Everywhere there were men with vicious wounds to their arms and faces, men who had awoken to find themselves being eaten alive by the creatures. These men were relatively lucky, however.
Lying partially hidden under a length of canvas near the hatch were two sailors who had suffered the attentions of the bloodthirsty creatures. The snails must have attacked some vital organ or artery, or perhaps induced a fatal shock; whatever the method, these men were plainly dead.
A tearful young lad had been given the task of keeping the swarm of snails from feasting on the corpses. George could perceive a twitching movement under the canvas, which indicated that he had not been entirely successful.
In spite of his exhaustion, the distressed boy pounced on every snail he saw and smashed it with a belaying pin. But though the snails were hindered by speed, they more than made up for this disadvantage by their numbers.
No doubt attracted by the overpowering smell of blood, the snails were swarming over the bulwarks, through the gun ports and up the rigging. Though the entire crew was engaged in a frantic effort to stop them, inevitably they could not stop them all.
As George stood there, dumbfounded, rooted to the spot by fear, he felt a strange sensation in his boot, as if the leather had suddenly sprung a leak. This was immediately followed by sharp pain and he looked down to see with horror that one of the creatures was gnawing into his foot.

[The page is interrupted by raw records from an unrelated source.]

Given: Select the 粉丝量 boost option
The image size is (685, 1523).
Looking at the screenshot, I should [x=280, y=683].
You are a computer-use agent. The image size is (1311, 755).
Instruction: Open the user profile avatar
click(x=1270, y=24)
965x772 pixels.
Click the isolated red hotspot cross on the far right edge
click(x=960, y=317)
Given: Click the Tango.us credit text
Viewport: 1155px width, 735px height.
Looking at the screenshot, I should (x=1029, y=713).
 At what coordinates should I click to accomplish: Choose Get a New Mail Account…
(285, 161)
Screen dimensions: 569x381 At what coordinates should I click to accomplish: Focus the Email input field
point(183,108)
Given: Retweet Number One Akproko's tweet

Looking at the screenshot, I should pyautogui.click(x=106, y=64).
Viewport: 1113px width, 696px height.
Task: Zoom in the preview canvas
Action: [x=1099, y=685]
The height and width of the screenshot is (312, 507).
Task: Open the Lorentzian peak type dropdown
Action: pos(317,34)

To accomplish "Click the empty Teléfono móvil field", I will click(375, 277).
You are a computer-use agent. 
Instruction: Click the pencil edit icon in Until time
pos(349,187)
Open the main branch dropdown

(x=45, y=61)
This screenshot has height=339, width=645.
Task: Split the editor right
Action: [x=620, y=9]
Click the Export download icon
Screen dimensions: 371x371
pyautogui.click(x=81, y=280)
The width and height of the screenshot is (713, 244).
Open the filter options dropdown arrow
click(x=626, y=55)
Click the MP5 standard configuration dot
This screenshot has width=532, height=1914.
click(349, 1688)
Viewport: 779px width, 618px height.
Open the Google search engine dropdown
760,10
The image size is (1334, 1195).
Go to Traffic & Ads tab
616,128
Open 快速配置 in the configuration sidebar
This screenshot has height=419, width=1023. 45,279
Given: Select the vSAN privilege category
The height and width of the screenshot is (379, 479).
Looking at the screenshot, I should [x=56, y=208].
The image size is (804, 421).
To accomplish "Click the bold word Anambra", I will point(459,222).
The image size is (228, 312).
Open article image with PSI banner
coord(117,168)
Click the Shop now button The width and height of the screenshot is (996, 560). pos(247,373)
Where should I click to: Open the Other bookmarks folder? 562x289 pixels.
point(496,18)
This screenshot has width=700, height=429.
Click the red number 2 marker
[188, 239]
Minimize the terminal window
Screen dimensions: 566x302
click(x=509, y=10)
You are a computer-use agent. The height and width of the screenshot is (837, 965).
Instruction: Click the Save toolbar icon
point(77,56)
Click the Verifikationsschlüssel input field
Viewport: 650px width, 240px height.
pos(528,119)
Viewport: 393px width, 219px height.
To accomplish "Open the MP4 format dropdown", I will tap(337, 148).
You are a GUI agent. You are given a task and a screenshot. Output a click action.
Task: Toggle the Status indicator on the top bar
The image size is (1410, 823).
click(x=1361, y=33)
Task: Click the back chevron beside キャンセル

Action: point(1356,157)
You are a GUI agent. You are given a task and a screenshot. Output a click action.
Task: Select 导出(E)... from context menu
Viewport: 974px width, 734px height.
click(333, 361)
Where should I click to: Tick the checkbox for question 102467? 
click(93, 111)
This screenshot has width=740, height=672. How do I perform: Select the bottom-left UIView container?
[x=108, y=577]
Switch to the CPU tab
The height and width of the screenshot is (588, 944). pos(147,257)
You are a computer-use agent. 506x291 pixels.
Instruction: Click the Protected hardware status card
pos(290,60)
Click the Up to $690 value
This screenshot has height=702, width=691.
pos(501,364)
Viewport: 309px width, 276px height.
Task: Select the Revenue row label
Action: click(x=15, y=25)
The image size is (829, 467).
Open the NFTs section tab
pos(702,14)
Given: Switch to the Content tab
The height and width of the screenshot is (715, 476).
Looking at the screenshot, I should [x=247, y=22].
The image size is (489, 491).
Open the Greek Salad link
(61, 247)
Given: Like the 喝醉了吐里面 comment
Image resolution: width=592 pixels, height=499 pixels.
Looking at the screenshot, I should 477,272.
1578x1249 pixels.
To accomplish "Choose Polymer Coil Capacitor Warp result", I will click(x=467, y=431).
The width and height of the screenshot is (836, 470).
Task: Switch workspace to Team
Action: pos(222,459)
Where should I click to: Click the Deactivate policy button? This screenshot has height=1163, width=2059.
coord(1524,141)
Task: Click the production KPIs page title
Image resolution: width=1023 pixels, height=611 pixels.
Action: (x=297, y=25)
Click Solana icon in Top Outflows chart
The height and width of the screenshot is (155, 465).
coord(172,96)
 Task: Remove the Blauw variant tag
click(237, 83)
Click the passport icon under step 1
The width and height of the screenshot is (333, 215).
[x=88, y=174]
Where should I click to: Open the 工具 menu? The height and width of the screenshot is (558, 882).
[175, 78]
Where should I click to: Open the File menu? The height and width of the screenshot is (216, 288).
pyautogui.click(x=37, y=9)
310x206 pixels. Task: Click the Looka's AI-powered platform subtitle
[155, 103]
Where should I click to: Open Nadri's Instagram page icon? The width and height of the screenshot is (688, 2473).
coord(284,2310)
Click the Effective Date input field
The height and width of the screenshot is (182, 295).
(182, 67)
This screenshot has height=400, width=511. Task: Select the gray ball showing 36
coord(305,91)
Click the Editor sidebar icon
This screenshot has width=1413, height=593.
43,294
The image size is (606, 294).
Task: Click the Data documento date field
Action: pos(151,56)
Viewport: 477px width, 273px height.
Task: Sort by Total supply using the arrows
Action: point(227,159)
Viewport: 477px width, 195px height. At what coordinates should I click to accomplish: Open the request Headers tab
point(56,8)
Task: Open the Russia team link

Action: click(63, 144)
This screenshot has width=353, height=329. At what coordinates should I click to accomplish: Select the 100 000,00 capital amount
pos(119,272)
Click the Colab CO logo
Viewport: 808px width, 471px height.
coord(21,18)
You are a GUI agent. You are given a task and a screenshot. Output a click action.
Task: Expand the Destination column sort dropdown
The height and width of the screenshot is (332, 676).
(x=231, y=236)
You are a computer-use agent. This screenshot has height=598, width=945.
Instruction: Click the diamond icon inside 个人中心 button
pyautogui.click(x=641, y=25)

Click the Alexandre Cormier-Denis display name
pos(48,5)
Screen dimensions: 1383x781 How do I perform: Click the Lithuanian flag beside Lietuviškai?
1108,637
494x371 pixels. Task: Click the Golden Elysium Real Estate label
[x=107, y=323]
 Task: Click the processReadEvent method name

George cried and kicked out, but the creature held fast. He could feel it rasping into his toes and had he not had the presence of mind to stamp down upon it with his other foot the thing would have bitten clean thro
ugh to the bone. As it was, the wound was astonishingly painful and it did not take a deal of intelligence to determine why that should be.
It took all George’s nerve to do so, but he managed to pick up the crushed body of the creature that had attacked him, its slimy body glistening horribly free from its shell, and hold it up to a nearby lantern.
Amid the disgusting, offal-like substance of the creature’s body, he could clearly see concentric circles of sharp triangular teeth surrounding its mouth. George leaned forward for a closer look, when the teeth suddenly jerked into action, snapping together with horrible speed, as if it were some infernal machine.
George dropped the thing to the deck at once and stamped and stamped with the heel of his boot until there was nothing remaining but a greasy smear of gristle and blood.
A cry suddenly went up that there were men deserting in the lifeboat and George felt a desperate wish that he were among their number. He ran with others to the side and saw the boat pushing off into the weeds, a lantern at their prow and stern.
He longed to be in that boat and would gladly have endured the taunts of his fellows in return for escaping from that hell. But it soon became clear that if there were to be an escape, it would not be by this method.
As the deserting crewmen attempted to row their way through the encircling weed, their oars became so entangled that they could not shift them, though they strained and heaved with all their might. One of their number stood up to gain extra purchase on the oar and there was a crack as it snapped in half at the rowlocks.
The others in the lifeboat berated the man, calling him every low name known to a sailor. He responded by waving the broken oar in the manner of a club and threatening to dent the head of the next man who insulted him. All this was greeted by jeers and catcalls from the crew watching from the Swift. After a little time, the man threw the piece of oar down and turned to the ship.